_Task statement:_ Could you print the stretch of lines below from the one with "Given: Toggle visibility of Data Layer 1" through the one with "Given: Open the #ΕΛΛΗΝΙΚΗ_ΛΥΣΗ hashtag", exactly as they stand and without any pictures?
───── Data extract
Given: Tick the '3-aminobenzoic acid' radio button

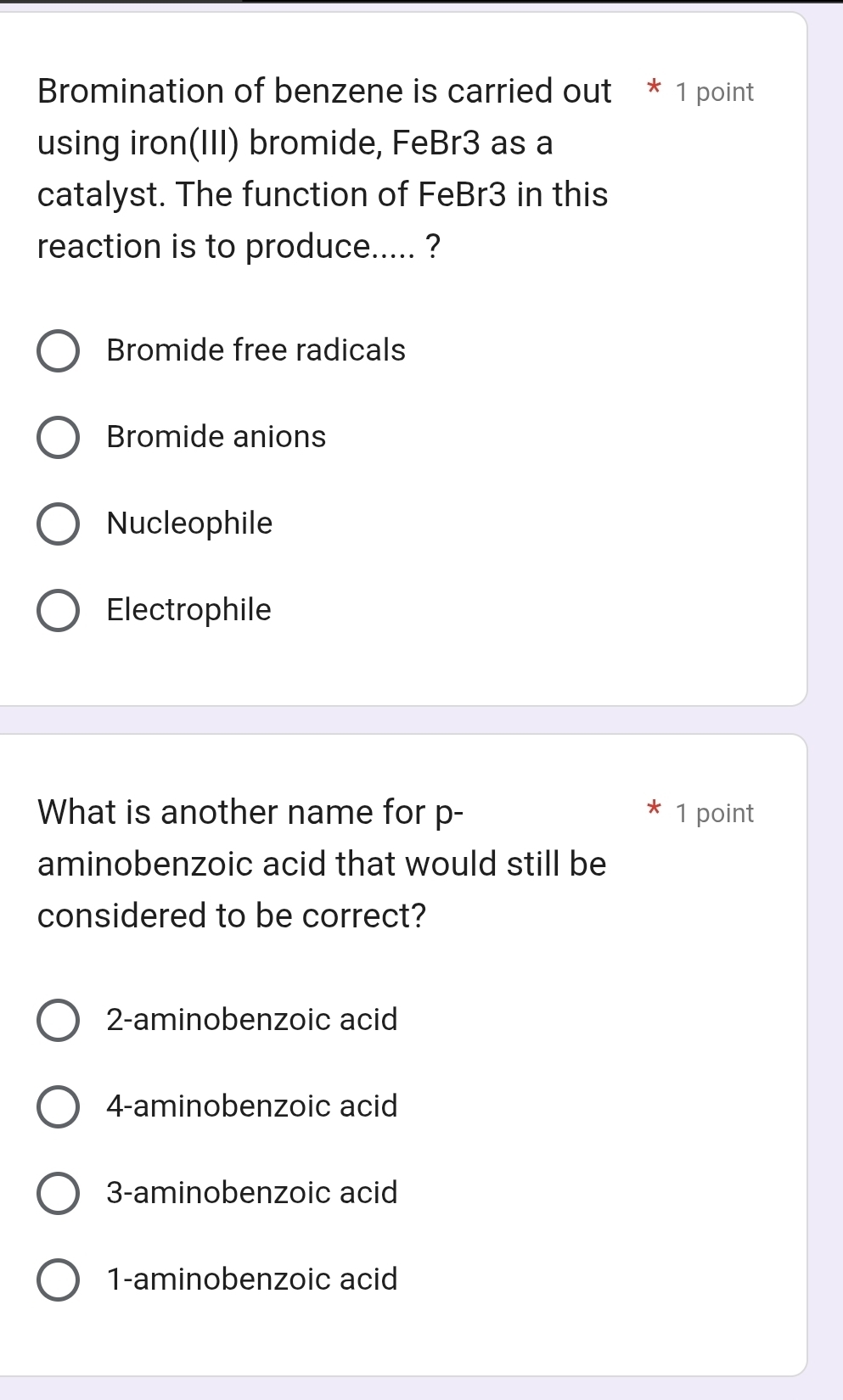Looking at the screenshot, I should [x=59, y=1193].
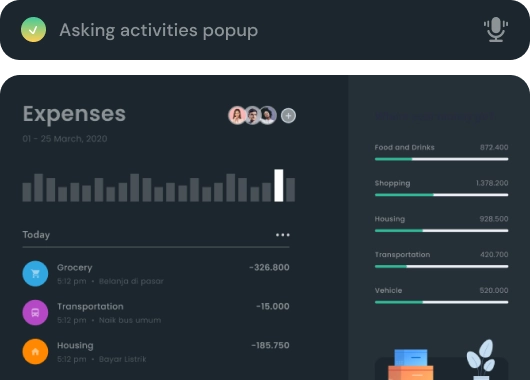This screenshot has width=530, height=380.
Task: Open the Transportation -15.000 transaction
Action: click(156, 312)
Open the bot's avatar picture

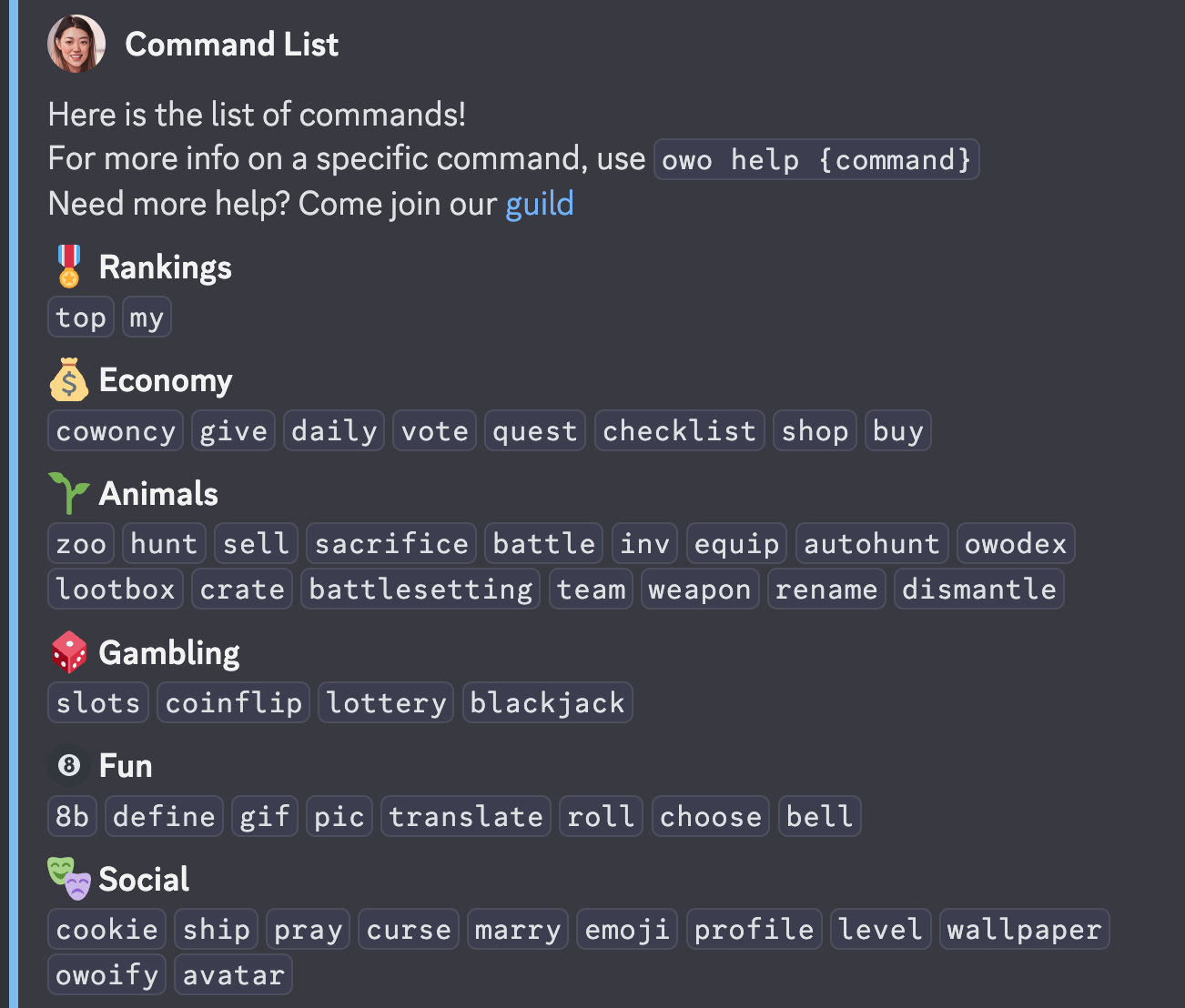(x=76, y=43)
──────────
───── Data extract
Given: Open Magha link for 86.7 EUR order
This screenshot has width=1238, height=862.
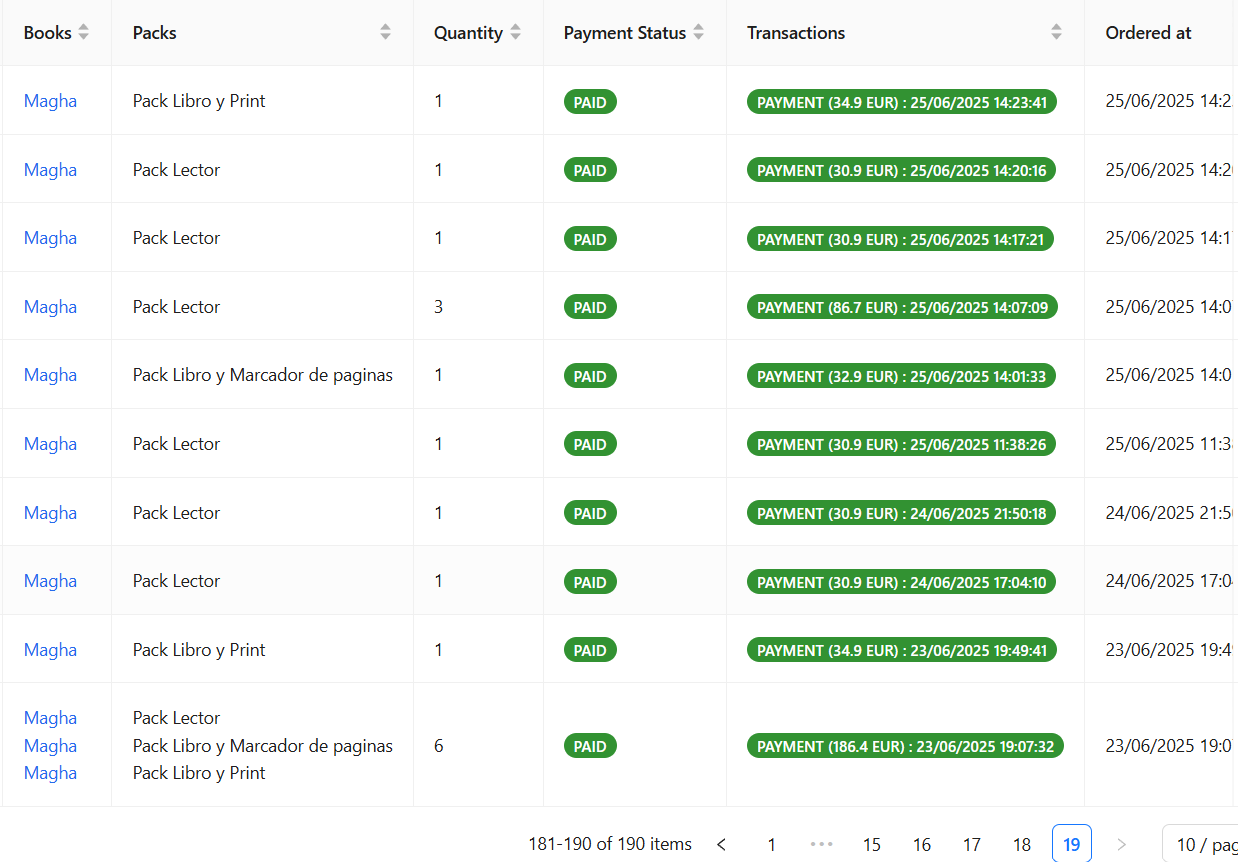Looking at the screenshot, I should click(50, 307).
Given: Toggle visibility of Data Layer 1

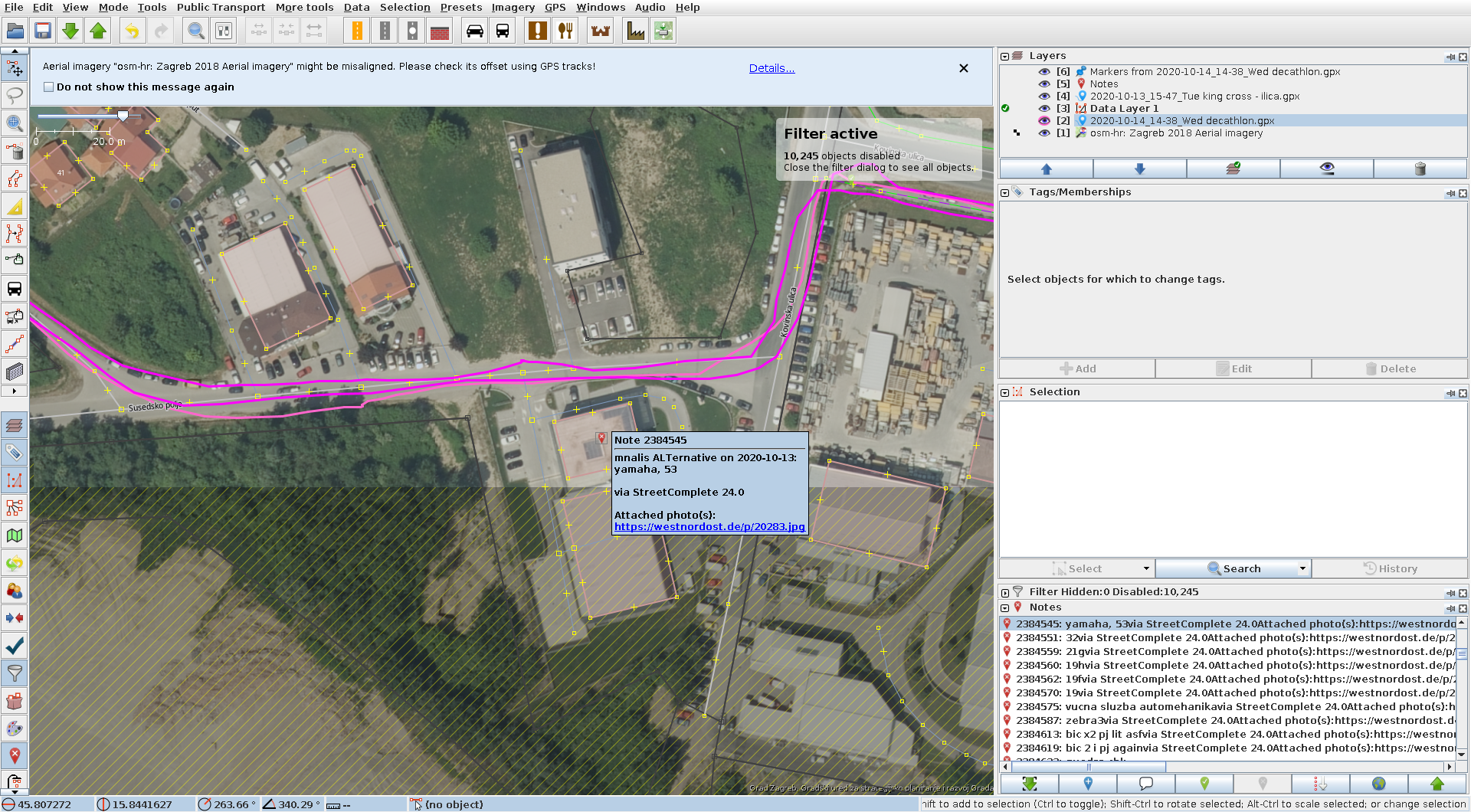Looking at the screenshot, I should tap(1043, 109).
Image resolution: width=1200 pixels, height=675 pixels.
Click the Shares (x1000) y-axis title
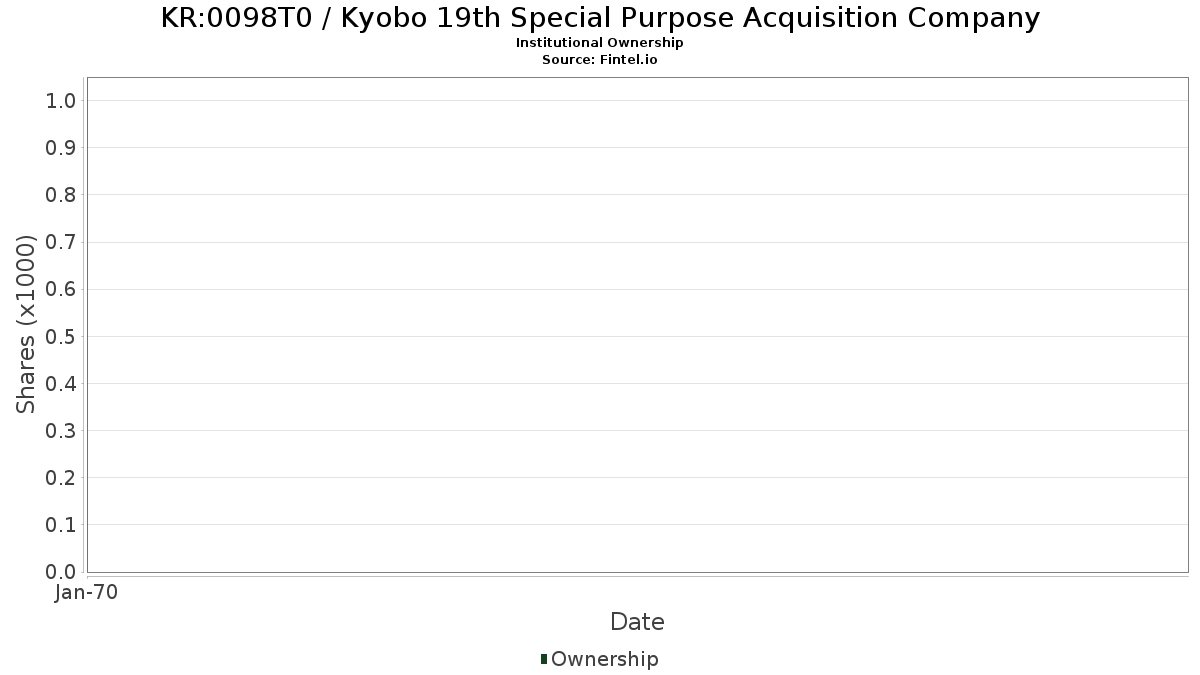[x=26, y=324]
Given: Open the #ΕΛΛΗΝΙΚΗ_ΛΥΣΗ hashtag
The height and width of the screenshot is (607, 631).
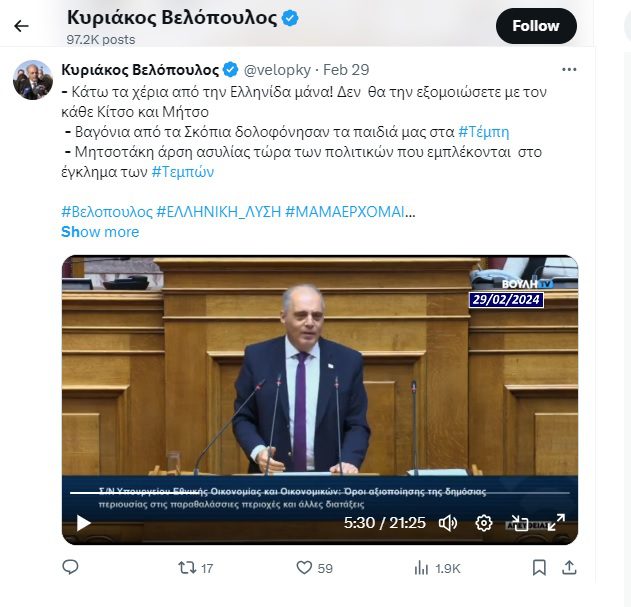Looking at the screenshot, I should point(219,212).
──────────
_Solution to this problem:_
Given: Toggle visibility of Data Layer 1

Looking at the screenshot, I should tap(1043, 109).
Image resolution: width=1200 pixels, height=675 pixels.
Click the Shares (x1000) y-axis title
[x=26, y=324]
Given: Open the #ΕΛΛΗΝΙΚΗ_ΛΥΣΗ hashtag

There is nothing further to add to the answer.